One of the things I love about Loki is his ability to go from zero to completely crackers in 3.5 seconds--for no reason. He'll suddenly bust into circle sprints: tail and butt tucked under, ears flat back, mouth wide open, eyes dialed wild and paws in full-throttle. Yesterday, Juno busted out the crack-a-tude too-- for no apparent reason:
Oh yeah, her body language meets all the cracker criteria. She ran circles around the yard like she had ants in her jodhpurs. Juno's inner-cracker is re-emerging. And that's a great sign.
Torture Therapy is going great.
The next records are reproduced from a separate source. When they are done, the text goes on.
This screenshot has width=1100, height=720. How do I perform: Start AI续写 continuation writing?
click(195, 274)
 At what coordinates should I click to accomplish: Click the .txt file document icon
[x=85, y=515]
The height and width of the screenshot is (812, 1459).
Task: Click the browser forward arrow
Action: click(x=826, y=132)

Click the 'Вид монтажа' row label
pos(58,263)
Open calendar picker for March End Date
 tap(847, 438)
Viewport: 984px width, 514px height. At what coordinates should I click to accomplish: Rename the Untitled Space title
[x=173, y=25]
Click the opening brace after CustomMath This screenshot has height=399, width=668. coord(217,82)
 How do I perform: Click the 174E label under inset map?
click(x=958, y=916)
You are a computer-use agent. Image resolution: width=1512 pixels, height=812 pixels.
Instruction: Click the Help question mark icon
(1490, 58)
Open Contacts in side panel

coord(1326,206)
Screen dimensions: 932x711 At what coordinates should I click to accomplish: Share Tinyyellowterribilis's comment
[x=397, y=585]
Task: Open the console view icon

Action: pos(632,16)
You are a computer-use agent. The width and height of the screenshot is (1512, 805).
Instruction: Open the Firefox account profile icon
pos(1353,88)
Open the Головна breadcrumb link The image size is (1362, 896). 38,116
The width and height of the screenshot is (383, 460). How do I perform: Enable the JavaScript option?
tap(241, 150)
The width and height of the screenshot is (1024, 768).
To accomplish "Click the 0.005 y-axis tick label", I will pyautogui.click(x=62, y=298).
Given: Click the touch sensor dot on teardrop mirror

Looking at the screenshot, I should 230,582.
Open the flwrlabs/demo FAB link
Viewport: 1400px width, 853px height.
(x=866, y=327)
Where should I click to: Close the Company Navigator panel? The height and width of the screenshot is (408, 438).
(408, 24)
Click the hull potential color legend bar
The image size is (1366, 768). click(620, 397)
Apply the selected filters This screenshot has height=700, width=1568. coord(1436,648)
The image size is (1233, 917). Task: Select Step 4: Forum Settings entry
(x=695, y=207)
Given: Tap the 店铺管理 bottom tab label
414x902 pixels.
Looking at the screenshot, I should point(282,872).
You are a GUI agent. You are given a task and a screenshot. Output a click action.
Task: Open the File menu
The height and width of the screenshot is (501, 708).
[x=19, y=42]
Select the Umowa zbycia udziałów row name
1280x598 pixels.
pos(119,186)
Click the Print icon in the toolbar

She's had two water-treadmill sessions and already she's up to 15 minutes on it. On her second visit, her therapist noted that her strides were longer, which is good. Apparently her hamstrings are too tight so after all daily exercises, I stretch them for her. She is also up to 50 minutes of bike-jogging with me. We started bike-jogging 3 weeks ago at 10 minutes. We go up to three times per week. She goes much slower than Loki but each time she gets a little faster. I let her pace herself and she stops when she needs to.
We finally received the Walky Dog bike leashes, but I found biking one dog at a time is pretty easy to do unleashed so he or she can pace him/herself rather than me pacing and not really knowing when it's time for a rest stop. Yesterday, while bike-jogging Juno, I saw a horseback rider so I leashed her and rounded the corner. We walked by the rider without one cry or pull of her leash. Other than cats and rodants, I have no fear of her being aggressive to any other type of animal. Still, I'd prefer she'd ignore them so I was very pleased she was able to control herself.
Seperately, Juno and Loki are a piece of cake to handle on or off-leash around temptations. Together, they egg eachother on. Juno typically will be the first to break obedience and Loki cannot stand to see her break so he breaks in order to herd or correct Juno. He finds out he can't, so he returns to me. So for now, I'll continue to bike-jog them separately off-leash. I also found a name of a trainer who will work the dogs next to horses thanks to my vet and hope I can carve out some time for this.
For those who've asked, that patch of fur she's missing was from her MRI and lumbar tap last month. It's interesting that we've gone through so many diagnostics only to come full circle back to the same conclusion we did last year: she needs lots of various exercises. All the long walking in the world wasn't helping her. Since she's been bike-jogging, she's had so much more mobility, her "sit pretty" is very solid and she's starting to sit more squarely. She's also using her bed at night more often than the floor. When she's in pain she prefers to be stretched out on the floor. Now she'll curl up in her bed. Also curious, she uses her back legs and paws now to scratch her ears like a normal dog. She's never really done that and quite frankly I noticed that after the gold beads and osteopath work. I believe the gold beads and osteopath help tremendously with pain but ultimately muscle build up in her legs is required for her to be stable and keep pain away.
Juno also lost some weight and she needs to lose more. I'm just thrilled she's feeling good enough to get her cracker back on.
Unfortunately Mr. Wild Dingo rarely gets to see this side of her because Juno enjoys playing the sullen, aloof Siberian around him. So for Mr. Wild Dingo's sake, here she is putting the smack down on Big Bad Boy:
"My name is Juno. Hear me ROAR!"
"Cupcake, don't let your mouth start something your head can't stand!"
"Welcome to the University of Siberian Smack-Down!"
"Where I shall school you in taking a beating."
"That's it Daddy-O, grab all the scruff , while you still can."
"Don't sweat it dollface. I have plenty of chompers in this here mouth."
"Stud, if you're big enough, you don't need them ..."
" ... And if you need them, you're not big enough to push me around."